• [YOUR INSTRUCTIONS]:
Please set down, unchanged, the line containing "Story Players (92, 71)" and all the lines that follow it until the data below ends.

• [Data extracted from a collection]:
********

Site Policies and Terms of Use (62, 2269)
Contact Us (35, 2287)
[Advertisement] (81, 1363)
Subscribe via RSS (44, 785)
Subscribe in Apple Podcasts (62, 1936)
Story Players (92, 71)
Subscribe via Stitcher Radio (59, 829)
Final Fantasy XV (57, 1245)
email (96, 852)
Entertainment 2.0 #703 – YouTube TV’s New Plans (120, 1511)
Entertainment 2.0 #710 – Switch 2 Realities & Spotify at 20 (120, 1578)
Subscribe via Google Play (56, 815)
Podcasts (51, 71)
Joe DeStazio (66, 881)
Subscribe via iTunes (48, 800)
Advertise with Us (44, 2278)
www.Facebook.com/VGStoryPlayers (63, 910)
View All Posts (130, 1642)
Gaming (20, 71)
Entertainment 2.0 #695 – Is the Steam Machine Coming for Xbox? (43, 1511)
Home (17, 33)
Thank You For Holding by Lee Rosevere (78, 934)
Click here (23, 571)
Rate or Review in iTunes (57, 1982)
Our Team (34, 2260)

********

• [RESULT]:
Story Players (92, 71)
Subscribe via Stitcher Radio (59, 829)
Final Fantasy XV (57, 1245)
email (96, 852)
Entertainment 2.0 #703 – YouTube TV’s New Plans (120, 1511)
Entertainment 2.0 #710 – Switch 2 Realities & Spotify at 20 (120, 1578)
Subscribe via Google Play (56, 815)
Podcasts (51, 71)
Joe DeStazio (66, 881)
Subscribe via iTunes (48, 800)
Advertise with Us (44, 2278)
www.Facebook.com/VGStoryPlayers (63, 910)
View All Posts (130, 1642)
Gaming (20, 71)
Entertainment 2.0 #695 – Is the Steam Machine Coming for Xbox? (43, 1511)
Home (17, 33)
Thank You For Holding by Lee Rosevere (78, 934)
Click here (23, 571)
Rate or Review in iTunes (57, 1982)
Our Team (34, 2260)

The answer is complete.